>> START Information shown

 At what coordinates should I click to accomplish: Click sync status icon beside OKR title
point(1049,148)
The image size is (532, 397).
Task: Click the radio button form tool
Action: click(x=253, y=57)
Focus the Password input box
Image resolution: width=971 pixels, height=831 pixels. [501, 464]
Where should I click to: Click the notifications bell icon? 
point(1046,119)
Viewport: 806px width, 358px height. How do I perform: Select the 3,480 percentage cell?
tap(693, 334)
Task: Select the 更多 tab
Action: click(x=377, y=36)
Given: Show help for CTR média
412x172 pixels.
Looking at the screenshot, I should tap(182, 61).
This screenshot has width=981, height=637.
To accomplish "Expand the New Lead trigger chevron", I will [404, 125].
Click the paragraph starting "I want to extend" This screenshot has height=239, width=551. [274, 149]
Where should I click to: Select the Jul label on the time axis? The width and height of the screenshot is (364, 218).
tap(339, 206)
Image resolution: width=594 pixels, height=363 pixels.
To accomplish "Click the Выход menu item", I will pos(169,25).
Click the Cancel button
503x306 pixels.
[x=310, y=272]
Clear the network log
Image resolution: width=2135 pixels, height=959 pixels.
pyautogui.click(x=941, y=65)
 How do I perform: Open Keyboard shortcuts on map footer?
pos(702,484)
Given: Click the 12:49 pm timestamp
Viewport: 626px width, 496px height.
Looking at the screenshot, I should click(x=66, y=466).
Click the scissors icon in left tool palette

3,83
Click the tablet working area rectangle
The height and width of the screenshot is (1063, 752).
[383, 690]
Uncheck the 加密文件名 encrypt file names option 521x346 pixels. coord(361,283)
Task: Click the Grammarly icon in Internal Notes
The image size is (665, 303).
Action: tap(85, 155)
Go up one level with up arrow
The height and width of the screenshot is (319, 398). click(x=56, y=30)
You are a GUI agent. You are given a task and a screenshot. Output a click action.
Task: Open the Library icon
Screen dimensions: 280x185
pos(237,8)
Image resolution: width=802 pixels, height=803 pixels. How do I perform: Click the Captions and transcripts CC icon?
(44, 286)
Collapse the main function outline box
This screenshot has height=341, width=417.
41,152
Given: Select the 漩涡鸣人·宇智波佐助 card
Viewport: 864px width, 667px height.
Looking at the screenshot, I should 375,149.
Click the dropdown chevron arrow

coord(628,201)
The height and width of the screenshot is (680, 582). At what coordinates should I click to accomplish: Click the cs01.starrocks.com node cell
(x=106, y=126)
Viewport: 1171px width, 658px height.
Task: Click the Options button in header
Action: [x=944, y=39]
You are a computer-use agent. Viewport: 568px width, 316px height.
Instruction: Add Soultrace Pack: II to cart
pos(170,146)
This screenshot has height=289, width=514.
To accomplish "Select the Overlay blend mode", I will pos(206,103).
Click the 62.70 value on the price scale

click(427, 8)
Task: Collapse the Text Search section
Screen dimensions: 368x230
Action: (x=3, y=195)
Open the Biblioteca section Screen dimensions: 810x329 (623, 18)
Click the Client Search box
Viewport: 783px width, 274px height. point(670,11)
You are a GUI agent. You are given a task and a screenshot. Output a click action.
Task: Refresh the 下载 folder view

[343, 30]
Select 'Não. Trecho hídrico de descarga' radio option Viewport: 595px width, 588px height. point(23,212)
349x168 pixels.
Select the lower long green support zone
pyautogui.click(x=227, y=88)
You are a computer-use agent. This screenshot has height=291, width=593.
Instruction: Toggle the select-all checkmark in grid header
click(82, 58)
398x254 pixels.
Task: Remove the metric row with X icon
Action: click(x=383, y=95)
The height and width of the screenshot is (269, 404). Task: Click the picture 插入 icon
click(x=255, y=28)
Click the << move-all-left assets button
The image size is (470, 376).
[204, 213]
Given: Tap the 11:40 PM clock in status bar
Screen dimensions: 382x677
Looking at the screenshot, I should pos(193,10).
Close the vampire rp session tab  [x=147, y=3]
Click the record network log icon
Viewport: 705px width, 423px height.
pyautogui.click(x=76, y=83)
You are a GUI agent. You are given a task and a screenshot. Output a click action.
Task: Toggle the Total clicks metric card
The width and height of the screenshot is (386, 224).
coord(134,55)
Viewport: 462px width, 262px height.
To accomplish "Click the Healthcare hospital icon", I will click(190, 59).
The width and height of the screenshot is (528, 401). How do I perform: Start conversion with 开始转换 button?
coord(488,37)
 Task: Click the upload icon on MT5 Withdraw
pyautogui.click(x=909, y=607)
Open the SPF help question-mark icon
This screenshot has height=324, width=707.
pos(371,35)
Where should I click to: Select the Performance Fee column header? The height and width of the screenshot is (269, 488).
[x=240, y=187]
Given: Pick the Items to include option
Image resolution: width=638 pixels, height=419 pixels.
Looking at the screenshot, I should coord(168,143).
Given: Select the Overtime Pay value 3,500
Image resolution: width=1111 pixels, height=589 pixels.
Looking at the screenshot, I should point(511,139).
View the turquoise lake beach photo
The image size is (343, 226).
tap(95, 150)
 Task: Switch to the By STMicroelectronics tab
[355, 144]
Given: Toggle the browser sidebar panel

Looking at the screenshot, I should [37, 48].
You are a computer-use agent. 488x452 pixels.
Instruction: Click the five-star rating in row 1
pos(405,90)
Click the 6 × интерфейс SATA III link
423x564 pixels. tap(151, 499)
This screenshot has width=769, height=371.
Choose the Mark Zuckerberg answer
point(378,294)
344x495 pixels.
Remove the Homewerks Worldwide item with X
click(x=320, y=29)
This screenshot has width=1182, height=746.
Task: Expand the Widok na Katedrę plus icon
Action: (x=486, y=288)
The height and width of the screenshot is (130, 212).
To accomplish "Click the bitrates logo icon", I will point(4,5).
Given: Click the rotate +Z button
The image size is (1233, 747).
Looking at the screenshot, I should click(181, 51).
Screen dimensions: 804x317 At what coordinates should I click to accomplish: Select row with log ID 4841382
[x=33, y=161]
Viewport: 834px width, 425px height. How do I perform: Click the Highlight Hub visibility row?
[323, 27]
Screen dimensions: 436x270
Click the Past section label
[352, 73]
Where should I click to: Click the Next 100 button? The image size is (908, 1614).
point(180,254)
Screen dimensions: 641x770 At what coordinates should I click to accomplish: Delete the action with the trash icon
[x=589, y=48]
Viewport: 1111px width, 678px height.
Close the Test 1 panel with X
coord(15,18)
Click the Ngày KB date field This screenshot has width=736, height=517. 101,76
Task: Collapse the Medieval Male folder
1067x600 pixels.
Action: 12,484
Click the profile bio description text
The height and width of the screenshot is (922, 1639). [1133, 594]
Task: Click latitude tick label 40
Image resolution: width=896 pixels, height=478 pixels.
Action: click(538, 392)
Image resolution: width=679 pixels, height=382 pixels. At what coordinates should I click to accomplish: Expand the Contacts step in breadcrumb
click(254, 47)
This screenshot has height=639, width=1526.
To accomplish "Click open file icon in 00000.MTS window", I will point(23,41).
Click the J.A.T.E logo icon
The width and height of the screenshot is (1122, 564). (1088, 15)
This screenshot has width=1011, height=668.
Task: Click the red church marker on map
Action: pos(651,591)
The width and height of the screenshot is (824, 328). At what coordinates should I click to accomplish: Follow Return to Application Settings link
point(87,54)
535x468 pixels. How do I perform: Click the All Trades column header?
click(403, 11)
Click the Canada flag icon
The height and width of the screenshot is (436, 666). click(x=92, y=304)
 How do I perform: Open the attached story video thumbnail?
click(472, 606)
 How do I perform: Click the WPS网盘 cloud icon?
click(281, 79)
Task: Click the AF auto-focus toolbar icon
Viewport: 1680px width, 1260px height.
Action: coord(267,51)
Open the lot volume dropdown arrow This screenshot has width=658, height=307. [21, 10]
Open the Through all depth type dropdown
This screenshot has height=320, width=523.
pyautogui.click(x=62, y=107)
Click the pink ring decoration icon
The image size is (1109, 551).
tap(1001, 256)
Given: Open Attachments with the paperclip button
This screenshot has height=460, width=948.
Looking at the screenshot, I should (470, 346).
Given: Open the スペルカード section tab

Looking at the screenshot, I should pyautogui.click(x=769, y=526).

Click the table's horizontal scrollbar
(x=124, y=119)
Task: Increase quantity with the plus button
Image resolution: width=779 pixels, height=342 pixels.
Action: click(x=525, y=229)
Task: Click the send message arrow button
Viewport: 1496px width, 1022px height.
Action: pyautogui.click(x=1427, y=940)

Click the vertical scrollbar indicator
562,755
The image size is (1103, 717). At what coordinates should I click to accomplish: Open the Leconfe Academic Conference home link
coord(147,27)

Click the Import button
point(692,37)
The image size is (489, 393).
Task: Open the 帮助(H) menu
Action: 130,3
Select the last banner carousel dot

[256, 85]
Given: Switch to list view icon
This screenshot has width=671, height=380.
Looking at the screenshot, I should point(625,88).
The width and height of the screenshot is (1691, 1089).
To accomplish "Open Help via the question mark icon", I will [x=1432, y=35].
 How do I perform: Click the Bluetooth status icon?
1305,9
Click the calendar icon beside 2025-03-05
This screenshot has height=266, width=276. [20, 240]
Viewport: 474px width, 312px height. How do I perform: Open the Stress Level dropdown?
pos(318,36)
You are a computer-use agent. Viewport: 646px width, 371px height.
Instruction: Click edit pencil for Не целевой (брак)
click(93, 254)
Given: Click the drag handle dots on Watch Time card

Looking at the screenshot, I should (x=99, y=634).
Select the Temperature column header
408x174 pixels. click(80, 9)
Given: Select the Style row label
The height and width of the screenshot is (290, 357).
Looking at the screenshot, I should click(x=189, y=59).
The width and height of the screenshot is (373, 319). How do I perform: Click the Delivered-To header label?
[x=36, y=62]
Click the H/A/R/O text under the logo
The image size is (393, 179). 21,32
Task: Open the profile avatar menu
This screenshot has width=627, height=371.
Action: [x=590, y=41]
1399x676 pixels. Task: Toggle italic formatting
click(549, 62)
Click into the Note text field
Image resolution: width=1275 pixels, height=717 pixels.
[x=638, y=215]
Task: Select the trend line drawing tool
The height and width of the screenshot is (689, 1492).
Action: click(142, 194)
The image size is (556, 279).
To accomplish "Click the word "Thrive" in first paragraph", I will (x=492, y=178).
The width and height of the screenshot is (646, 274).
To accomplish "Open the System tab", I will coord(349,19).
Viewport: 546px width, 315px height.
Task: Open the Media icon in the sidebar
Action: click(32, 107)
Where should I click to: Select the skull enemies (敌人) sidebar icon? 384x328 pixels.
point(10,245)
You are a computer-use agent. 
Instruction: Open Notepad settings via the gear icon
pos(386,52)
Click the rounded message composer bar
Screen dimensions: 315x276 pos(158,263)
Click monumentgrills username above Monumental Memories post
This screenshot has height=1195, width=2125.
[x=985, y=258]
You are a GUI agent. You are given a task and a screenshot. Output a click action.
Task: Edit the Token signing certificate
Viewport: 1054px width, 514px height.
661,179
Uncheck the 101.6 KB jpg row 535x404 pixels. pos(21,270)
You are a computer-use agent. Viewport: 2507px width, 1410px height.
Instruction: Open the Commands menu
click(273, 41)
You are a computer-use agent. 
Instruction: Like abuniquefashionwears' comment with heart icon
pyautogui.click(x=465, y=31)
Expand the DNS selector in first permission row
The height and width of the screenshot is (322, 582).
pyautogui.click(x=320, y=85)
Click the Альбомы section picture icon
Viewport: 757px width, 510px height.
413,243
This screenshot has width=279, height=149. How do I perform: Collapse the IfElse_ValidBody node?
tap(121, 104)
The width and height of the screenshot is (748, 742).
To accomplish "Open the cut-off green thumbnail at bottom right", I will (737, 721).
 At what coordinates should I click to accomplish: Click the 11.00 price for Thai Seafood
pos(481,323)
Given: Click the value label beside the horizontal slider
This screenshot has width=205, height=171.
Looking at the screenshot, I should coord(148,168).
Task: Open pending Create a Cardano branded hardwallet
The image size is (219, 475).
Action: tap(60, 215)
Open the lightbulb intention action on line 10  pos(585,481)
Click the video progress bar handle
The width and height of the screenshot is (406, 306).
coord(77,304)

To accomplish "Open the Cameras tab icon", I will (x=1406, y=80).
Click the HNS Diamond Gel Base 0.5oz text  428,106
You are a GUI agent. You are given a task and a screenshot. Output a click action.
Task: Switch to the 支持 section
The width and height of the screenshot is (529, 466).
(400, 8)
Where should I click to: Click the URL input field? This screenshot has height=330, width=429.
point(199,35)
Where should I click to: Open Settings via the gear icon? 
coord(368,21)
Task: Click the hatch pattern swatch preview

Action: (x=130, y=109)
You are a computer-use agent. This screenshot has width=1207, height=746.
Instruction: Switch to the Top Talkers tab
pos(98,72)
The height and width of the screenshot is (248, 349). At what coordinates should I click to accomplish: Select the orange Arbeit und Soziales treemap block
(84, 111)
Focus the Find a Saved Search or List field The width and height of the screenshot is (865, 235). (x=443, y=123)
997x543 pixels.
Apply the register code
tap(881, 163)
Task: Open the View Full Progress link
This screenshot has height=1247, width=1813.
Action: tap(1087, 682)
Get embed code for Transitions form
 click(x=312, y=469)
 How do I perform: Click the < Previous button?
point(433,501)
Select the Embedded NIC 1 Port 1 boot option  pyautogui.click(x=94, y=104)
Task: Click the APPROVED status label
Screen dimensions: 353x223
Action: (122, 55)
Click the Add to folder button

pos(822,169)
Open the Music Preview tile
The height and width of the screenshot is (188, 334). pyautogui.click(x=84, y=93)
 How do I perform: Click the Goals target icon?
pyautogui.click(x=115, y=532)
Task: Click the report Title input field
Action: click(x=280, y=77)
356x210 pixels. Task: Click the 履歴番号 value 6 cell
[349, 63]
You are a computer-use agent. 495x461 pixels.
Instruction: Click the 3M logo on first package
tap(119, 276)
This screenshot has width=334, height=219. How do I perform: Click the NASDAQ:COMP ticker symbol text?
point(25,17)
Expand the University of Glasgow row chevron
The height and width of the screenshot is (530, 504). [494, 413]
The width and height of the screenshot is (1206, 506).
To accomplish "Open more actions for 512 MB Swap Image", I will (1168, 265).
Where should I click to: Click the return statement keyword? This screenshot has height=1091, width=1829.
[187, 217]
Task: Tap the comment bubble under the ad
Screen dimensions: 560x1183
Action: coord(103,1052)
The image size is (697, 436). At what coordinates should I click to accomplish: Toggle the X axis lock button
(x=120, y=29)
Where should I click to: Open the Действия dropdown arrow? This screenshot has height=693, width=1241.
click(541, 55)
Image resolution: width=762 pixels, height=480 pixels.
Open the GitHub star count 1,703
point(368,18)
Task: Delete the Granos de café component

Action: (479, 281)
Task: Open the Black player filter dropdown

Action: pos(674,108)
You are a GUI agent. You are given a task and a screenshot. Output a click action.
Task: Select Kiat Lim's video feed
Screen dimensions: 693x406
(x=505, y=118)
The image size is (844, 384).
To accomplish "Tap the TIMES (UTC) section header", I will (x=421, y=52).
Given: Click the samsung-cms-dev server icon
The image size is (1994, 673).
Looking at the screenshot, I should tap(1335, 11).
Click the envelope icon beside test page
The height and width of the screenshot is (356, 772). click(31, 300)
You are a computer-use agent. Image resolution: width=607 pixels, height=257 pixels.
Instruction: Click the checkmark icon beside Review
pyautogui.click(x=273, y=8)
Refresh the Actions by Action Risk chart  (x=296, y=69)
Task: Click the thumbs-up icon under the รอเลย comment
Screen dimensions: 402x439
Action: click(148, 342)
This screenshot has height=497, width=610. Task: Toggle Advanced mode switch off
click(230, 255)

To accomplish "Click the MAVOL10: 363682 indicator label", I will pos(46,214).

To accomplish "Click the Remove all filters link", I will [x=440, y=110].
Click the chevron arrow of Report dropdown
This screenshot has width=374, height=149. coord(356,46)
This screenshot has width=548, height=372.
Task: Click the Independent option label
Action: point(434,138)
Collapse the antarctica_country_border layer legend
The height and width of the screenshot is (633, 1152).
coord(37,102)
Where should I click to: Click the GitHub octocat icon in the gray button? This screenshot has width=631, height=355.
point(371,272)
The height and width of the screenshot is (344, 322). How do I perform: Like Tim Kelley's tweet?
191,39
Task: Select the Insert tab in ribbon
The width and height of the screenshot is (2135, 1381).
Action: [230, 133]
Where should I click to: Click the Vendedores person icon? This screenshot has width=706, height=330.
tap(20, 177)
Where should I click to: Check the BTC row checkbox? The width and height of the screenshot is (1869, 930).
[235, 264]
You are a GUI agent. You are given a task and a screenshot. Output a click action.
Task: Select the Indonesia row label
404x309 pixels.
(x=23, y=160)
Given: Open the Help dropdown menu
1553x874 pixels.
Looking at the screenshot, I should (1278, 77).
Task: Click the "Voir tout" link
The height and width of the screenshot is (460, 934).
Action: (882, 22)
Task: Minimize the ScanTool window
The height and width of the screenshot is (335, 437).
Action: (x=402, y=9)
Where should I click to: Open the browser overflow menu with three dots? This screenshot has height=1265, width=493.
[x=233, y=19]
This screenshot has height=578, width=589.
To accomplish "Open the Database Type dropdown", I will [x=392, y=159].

>> END Information shown

Can you convert the data above into a Markdown table with columns "No." and "Entry," covering the line that contains "Focus the Find" through the line that contains "The height and width of the screenshot is (188, 334)."? Number each line in order and leave out any blank ones.

| No. | Entry |
|---|---|
| 1 | Focus the Find a Saved Search or List field The width and height of the screenshot is (865, 235). (x=443, y=123) |
| 2 | 997x543 pixels. |
| 3 | Apply the register code |
| 4 | tap(881, 163) |
| 5 | Task: Open the View Full Progress link |
| 6 | This screenshot has height=1247, width=1813. |
| 7 | Action: tap(1087, 682) |
| 8 | Get embed code for Transitions form |
| 9 |  click(x=312, y=469) |
| 10 |  How do I perform: Click the < Previous button? |
| 11 | point(433,501) |
| 12 | Select the Embedded NIC 1 Port 1 boot option  pyautogui.click(x=94, y=104) |
| 13 | Task: Click the APPROVED status label |
| 14 | Screen dimensions: 353x223 |
| 15 | Action: (122, 55) |
| 16 | Click the Add to folder button |
| 17 | pos(822,169) |
| 18 | Open the Music Preview tile |
| 19 | The height and width of the screenshot is (188, 334). pyautogui.click(x=84, y=93) |